+++ DATASET EXCERPTS

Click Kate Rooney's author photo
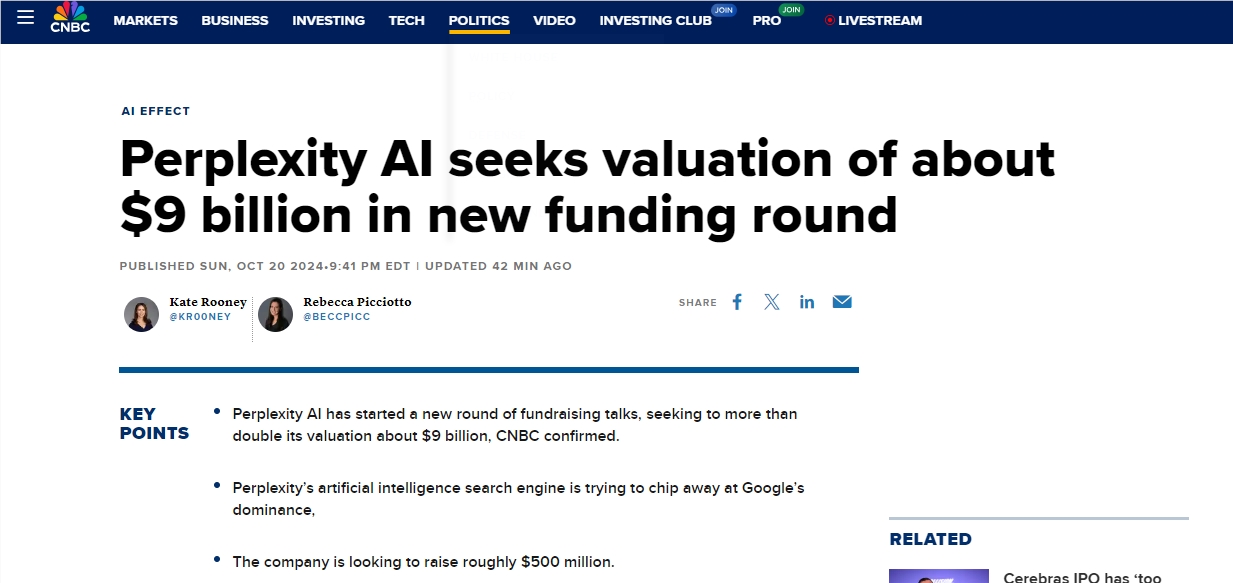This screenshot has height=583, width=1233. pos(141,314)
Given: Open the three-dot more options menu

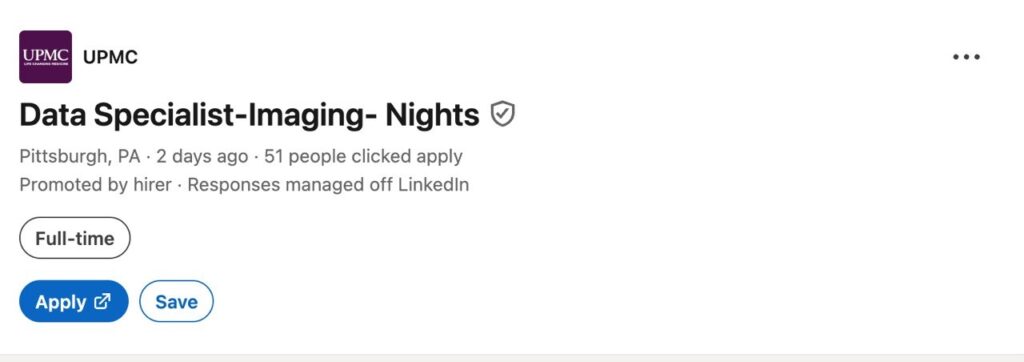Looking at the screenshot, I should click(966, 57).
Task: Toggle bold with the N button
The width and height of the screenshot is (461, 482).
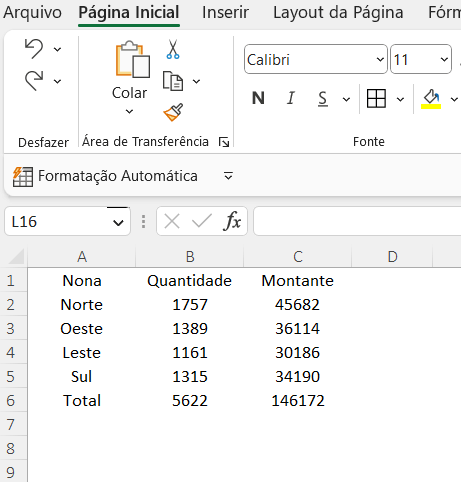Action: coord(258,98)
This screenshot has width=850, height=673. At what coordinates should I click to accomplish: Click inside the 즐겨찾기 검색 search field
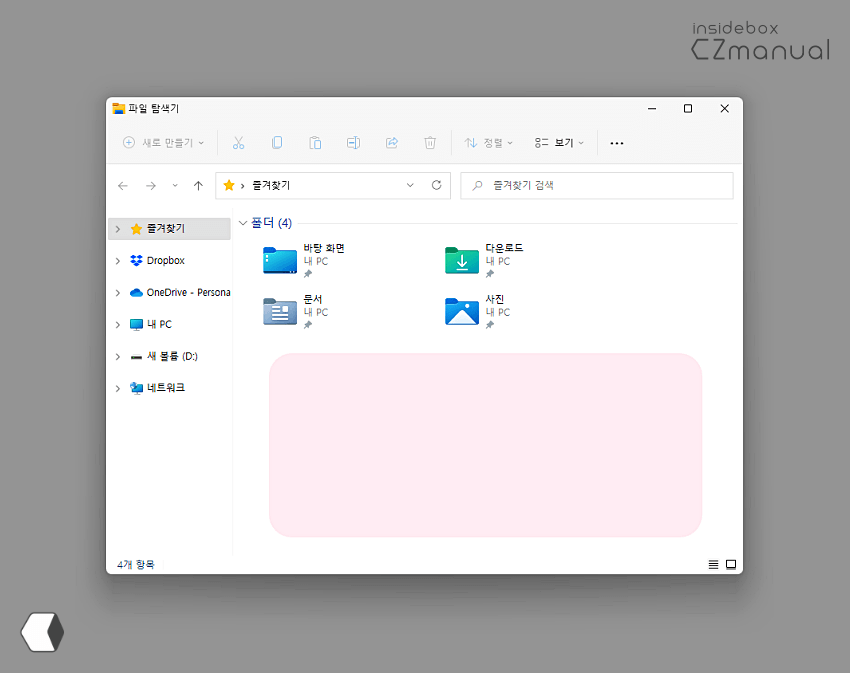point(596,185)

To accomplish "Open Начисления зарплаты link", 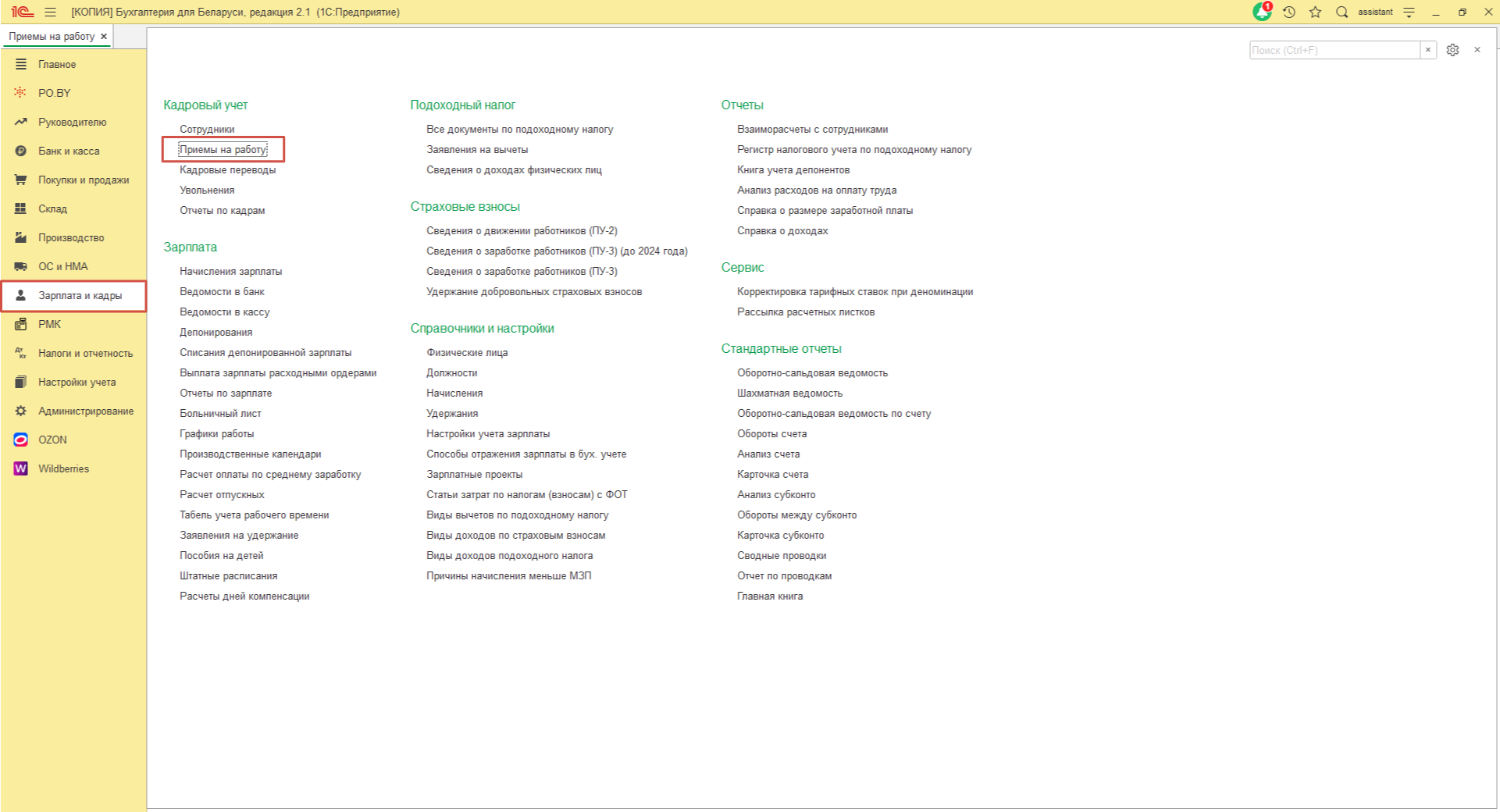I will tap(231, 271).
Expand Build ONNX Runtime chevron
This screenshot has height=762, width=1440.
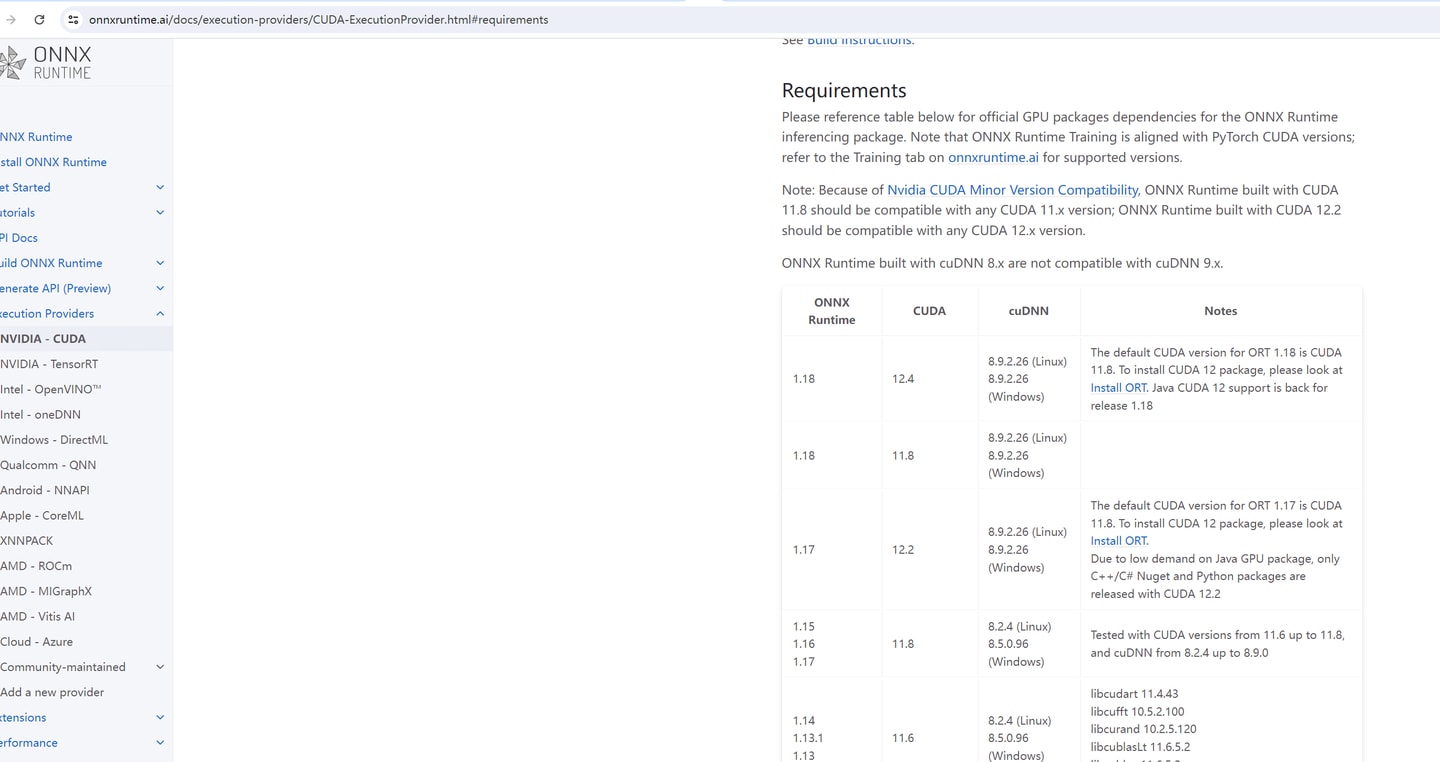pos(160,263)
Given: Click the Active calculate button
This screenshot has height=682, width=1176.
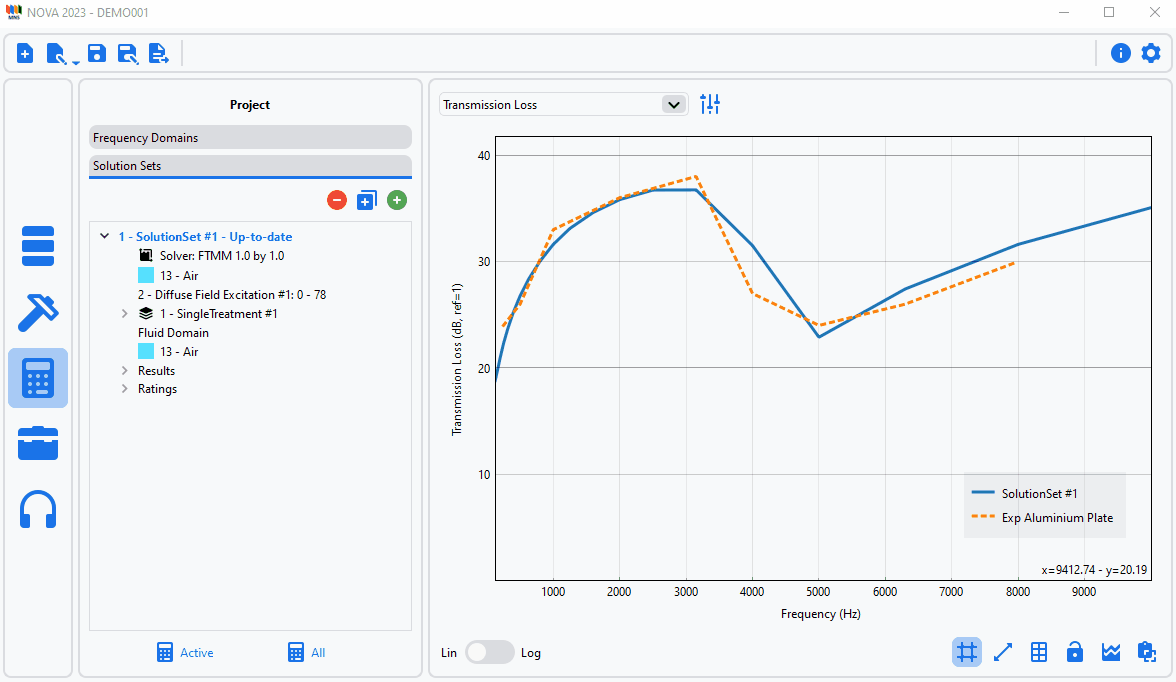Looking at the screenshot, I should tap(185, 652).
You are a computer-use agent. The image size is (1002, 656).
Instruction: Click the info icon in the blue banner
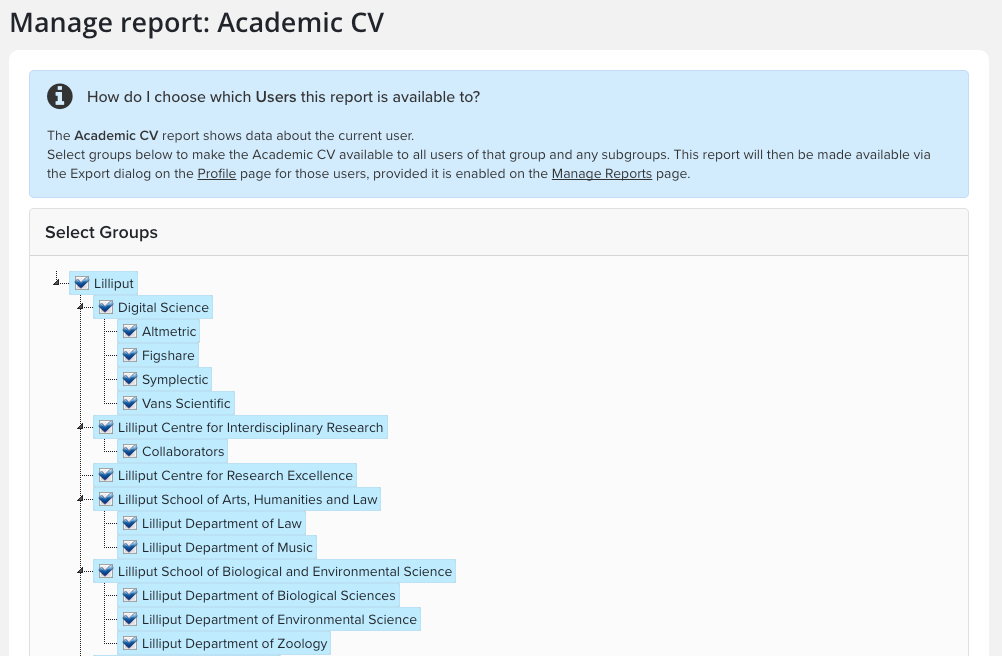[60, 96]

++++++

▸ **INSTRUCTIONS TO FOLLOW**
Show every line of the data that includes the string "button".

▸ **ANSWER TO THE PROBLEM**
Task: Toggle bold with the N button
Given: Click the Active calculate button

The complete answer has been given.